### Exercise description
Only these lines of the data below are wanted: the one with "Given: Open the Salary Cap History link", the one with "Expand the nv3", and any lines between them, each repeated exactly.

### Exercise data
_ _ _ _ _ _ _

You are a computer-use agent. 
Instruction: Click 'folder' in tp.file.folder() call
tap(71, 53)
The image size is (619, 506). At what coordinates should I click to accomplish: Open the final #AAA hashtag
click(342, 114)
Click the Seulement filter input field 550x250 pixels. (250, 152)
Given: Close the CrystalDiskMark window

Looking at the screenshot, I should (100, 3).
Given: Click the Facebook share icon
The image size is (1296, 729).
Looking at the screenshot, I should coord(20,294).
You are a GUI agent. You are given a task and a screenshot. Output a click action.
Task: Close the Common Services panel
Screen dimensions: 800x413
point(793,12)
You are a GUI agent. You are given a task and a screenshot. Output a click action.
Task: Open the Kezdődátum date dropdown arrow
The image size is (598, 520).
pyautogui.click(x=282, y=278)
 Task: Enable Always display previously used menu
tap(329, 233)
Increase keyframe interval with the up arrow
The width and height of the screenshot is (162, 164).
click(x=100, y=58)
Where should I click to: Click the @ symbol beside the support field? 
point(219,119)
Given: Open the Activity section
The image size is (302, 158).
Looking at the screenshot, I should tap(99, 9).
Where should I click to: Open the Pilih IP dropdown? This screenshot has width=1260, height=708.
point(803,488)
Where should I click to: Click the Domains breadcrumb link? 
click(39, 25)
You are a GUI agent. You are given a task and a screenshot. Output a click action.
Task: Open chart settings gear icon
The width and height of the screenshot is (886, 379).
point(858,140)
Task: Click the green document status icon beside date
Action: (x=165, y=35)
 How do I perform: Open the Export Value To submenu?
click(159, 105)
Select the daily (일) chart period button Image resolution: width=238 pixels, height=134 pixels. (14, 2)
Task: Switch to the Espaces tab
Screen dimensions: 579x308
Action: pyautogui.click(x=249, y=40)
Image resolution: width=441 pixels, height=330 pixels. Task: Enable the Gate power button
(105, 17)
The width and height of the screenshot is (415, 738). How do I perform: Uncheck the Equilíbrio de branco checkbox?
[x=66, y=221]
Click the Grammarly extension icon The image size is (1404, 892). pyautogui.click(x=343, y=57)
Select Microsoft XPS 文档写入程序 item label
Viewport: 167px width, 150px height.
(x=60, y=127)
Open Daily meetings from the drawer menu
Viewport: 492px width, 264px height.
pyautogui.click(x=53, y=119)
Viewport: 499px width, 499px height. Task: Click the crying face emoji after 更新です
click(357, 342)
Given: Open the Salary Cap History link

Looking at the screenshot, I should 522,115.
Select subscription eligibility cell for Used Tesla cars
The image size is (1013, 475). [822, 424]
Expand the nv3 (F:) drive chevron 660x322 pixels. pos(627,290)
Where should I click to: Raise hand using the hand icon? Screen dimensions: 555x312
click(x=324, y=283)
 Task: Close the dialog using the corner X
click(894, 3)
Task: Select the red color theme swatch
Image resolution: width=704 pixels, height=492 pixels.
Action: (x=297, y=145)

_ _ _ _ _ _ _

### Result for this task
Given: Open the Salary Cap History link

Looking at the screenshot, I should 522,115.
Select subscription eligibility cell for Used Tesla cars
The image size is (1013, 475). [822, 424]
Expand the nv3 (F:) drive chevron 660x322 pixels. pos(627,290)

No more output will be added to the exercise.